Records supplied -
Segment Open
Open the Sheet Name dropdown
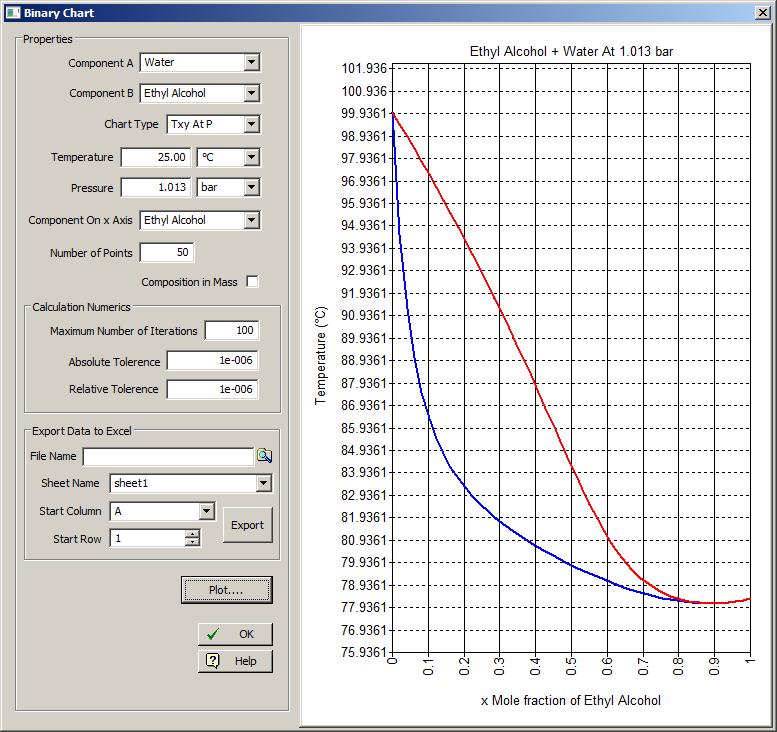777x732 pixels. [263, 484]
Segment Closed
Segment Open
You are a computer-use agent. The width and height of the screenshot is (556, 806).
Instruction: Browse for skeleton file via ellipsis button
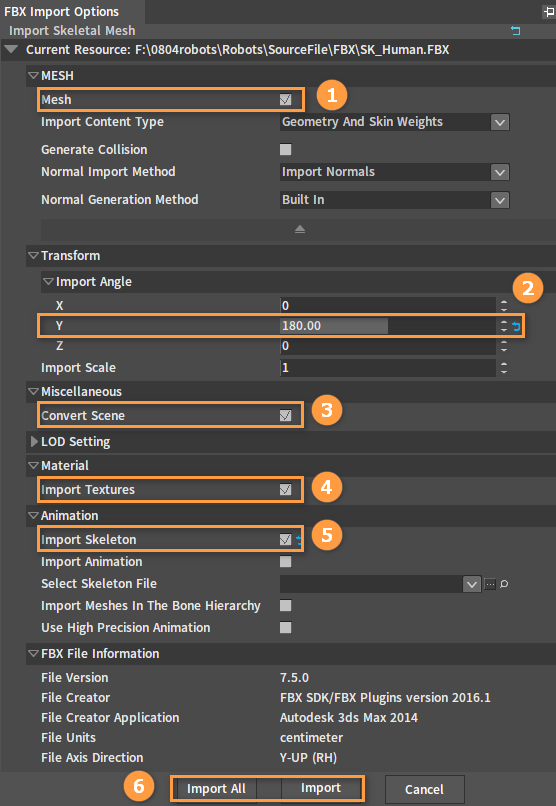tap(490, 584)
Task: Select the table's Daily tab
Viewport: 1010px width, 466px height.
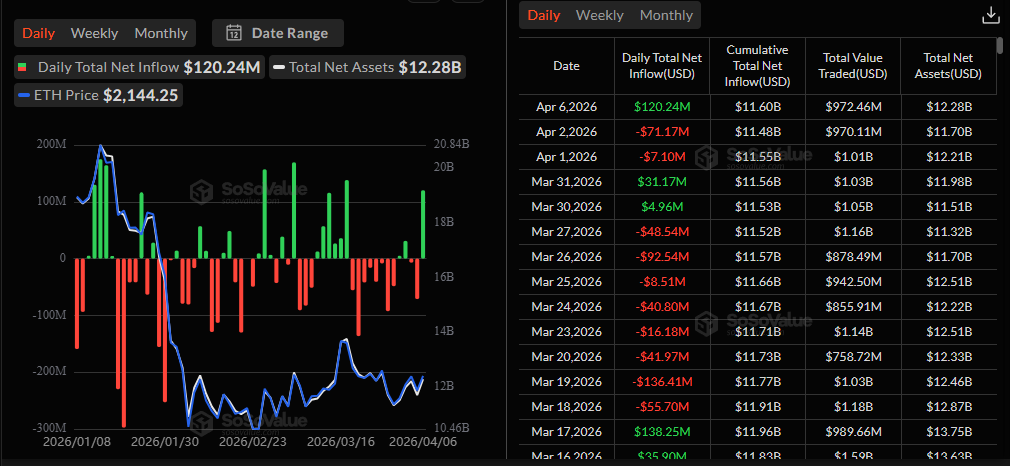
Segment Closed
Segment Open
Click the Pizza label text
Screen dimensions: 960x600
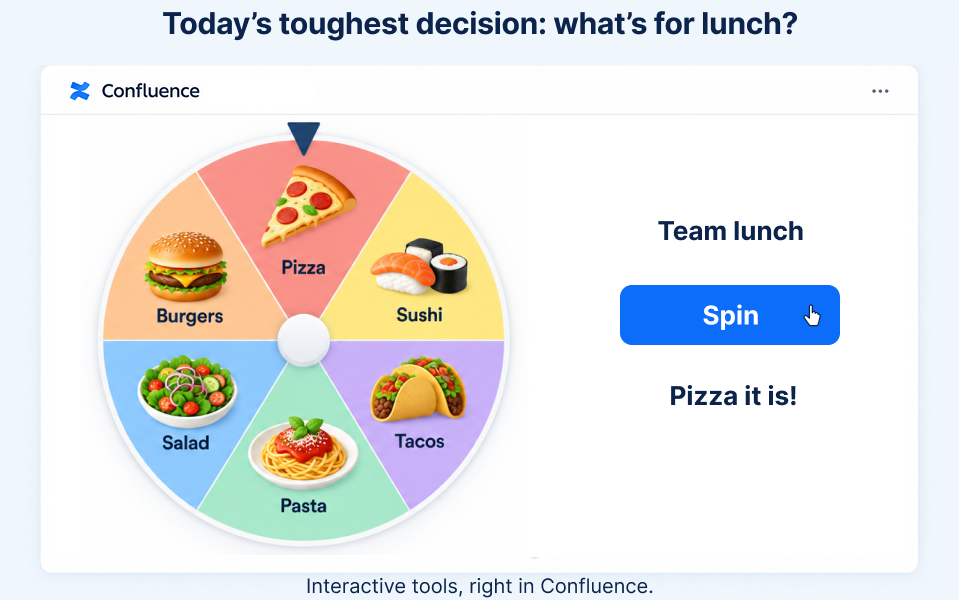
Segment Closed
Instructions for the task -
From the listing above, copy every line where the string "width" is found.

Your response -
You are a computer-use agent. The width and height of the screenshot is (556, 806).
Viewport: 1010px width, 466px height.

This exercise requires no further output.